Super bloom right here in Downey

All photos by Lorine Parks

You don’t have to rush to the desert this week to see the wild flowers in bloom.

Look around Downey and discover California’s gold, as Huell Howser would say. On Stewart and Gray, just one step east of Paramount on the north side, just beside ABC Donuts, look for a bed of California poppies. They overflow their ground-level planter and we probably have Pacific Burger to thank for such lush landscaping.

We here had an abundance of rain too, and these desert specialties are popping up in gardens and vacant lots everywhere.

If you pull back, you’ll see the traffic flowing through the intersection, but if you look deep you can immerse yourself in a thick field of gold. Tip: go when the sun is out because these shy beauties close up tight when the clouds rule the sky. Truly a plant of the sun, they open and close response to its radiance or absence of it.

Another desert beauty and her well-cared for sisters are flourishing right now in the sandy soil in front of the Downey Chamber of Commerce. This shrub-like succulent is sometimes known as sticks of fire and its coral-colored branches attract insects in season.

Drive across Fourth Place between Rives and Wiley Burke for more beds of this color. There are nice specimens of flowering yucca with stems of crimson umbrels on the south side of Florence Avenue in front of the U S Bank branch, which used to be Downey Saving and Loan.
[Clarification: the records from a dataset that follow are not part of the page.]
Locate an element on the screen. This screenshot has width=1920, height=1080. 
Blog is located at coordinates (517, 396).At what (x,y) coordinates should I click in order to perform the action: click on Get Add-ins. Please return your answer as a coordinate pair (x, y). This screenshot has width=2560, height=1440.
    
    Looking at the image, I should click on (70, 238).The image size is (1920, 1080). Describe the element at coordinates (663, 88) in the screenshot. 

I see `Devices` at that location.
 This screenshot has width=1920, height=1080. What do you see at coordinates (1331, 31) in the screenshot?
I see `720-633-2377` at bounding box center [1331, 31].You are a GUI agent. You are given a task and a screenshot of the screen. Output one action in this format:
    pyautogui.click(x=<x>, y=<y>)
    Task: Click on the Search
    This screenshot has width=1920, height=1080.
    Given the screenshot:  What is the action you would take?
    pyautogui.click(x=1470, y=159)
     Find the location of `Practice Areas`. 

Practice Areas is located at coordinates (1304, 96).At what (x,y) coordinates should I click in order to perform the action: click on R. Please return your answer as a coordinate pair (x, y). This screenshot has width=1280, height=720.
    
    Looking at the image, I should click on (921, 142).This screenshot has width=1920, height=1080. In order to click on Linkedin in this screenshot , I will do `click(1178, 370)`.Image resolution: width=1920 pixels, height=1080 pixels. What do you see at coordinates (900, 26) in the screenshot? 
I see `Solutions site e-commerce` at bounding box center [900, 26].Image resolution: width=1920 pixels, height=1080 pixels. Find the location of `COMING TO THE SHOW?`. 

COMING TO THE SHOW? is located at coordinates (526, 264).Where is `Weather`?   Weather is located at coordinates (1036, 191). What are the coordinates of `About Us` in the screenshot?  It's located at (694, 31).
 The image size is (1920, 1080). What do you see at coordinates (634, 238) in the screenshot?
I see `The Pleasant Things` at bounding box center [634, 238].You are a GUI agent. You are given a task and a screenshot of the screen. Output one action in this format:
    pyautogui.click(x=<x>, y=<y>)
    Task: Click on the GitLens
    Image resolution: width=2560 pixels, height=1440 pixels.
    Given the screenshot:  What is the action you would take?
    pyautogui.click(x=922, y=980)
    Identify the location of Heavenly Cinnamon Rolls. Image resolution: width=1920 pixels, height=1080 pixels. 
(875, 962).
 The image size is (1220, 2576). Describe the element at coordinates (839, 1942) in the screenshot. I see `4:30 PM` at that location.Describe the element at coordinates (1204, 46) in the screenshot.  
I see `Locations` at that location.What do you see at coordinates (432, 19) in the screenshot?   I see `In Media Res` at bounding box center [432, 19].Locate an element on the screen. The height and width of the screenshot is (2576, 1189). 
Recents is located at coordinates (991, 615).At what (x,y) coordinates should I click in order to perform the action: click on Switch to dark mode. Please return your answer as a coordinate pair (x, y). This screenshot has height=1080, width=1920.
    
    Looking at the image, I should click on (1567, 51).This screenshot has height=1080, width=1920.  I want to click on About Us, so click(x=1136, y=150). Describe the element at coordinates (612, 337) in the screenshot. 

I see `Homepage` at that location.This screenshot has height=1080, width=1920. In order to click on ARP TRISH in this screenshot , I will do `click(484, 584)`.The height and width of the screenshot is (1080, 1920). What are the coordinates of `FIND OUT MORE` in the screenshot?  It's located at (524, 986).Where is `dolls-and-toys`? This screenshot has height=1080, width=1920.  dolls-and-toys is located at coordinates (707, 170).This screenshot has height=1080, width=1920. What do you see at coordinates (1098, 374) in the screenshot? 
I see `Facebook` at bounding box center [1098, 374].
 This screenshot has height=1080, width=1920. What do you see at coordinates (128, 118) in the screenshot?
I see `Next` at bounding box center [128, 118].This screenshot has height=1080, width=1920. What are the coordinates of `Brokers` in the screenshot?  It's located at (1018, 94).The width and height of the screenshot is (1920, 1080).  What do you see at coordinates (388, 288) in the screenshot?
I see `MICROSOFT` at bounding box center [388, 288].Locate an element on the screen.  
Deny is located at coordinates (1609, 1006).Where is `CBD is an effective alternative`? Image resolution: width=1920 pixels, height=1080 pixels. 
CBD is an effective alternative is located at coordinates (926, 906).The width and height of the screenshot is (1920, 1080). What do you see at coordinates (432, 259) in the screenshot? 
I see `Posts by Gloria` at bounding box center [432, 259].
Home gardeners who want to have these exotics can get them at local nurseries. But after a rainy winter like we’ve had, some of these bloom are popping up for free. These are just a sample of what Downey has to offer right now..

On the northwest corner where Haro Avenue meets Stewart and Gray Road, a thick double-trunked Joshua Tree stands, defying the rule that these yucca giants only grow in the high desert above Palm Springs.

On another day you might take a New England spring garden tour in Downey, complete with gray shingled siding and a pink Chinese magnolia thriving next to clump of silver birches, and red tulips planted with blue hyacinths’ curly petals for their deep color and fragrance. But this week, with imagination as your road map, you can take in the glories of the California desert in spectacular bloom right here in Downey.